START EXTRACTED RECORDS
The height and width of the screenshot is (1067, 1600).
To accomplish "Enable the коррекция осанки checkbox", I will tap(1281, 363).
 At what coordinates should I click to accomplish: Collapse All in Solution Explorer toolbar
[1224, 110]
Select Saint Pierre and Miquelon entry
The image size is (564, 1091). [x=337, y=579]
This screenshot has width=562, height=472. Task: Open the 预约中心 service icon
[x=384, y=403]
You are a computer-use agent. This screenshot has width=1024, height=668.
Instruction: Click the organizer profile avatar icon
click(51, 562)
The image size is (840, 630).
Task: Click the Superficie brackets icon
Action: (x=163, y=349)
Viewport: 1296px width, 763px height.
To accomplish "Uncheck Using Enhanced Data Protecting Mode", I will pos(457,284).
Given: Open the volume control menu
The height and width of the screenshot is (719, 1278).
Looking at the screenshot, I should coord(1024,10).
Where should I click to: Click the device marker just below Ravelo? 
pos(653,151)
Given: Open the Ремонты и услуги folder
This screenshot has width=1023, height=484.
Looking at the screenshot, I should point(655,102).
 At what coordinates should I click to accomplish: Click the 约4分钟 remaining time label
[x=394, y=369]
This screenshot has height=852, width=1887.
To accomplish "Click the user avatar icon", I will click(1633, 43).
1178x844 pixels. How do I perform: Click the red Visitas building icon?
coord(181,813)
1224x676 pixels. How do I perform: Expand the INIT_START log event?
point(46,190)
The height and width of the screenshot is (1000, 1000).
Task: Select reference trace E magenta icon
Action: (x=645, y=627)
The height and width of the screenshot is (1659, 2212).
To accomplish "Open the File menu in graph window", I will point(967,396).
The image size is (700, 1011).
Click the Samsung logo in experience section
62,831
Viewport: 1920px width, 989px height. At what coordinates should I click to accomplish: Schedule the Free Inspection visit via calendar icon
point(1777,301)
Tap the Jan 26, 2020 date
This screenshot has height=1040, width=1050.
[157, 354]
END EXTRACTED RECORDS
REQUIRED TASK: Output the lines of the entries above as a JSON list of strings, with one string per line and blank lines omitted.

ANSWER TO THIS TASK:
[
  "The height and width of the screenshot is (1067, 1600).",
  "To accomplish \"Enable the коррекция осанки checkbox\", I will tap(1281, 363).",
  " At what coordinates should I click to accomplish: Collapse All in Solution Explorer toolbar",
  "[1224, 110]",
  "Select Saint Pierre and Miquelon entry",
  "The image size is (564, 1091). [x=337, y=579]",
  "This screenshot has width=562, height=472. Task: Open the 预约中心 service icon",
  "[x=384, y=403]",
  "You are a computer-use agent. This screenshot has width=1024, height=668.",
  "Instruction: Click the organizer profile avatar icon",
  "click(51, 562)",
  "The image size is (840, 630).",
  "Task: Click the Superficie brackets icon",
  "Action: (x=163, y=349)",
  "Viewport: 1296px width, 763px height.",
  "To accomplish \"Uncheck Using Enhanced Data Protecting Mode\", I will pos(457,284).",
  "Given: Open the volume control menu",
  "The height and width of the screenshot is (719, 1278).",
  "Looking at the screenshot, I should coord(1024,10).",
  "Where should I click to: Click the device marker just below Ravelo? ",
  "pos(653,151)",
  "Given: Open the Ремонты и услуги folder",
  "This screenshot has width=1023, height=484.",
  "Looking at the screenshot, I should point(655,102).",
  " At what coordinates should I click to accomplish: Click the 约4分钟 remaining time label",
  "[x=394, y=369]",
  "This screenshot has height=852, width=1887.",
  "To accomplish \"Click the user avatar icon\", I will click(1633, 43).",
  "1178x844 pixels. How do I perform: Click the red Visitas building icon?",
  "coord(181,813)",
  "1224x676 pixels. How do I perform: Expand the INIT_START log event?",
  "point(46,190)",
  "The height and width of the screenshot is (1000, 1000).",
  "Task: Select reference trace E magenta icon",
  "Action: (x=645, y=627)",
  "The height and width of the screenshot is (1659, 2212).",
  "To accomplish \"Open the File menu in graph window\", I will point(967,396).",
  "The image size is (700, 1011).",
  "Click the Samsung logo in experience section",
  "62,831",
  "Viewport: 1920px width, 989px height. At what coordinates should I click to accomplish: Schedule the Free Inspection visit via calendar icon",
  "point(1777,301)",
  "Tap the Jan 26, 2020 date",
  "This screenshot has height=1040, width=1050.",
  "[157, 354]"
]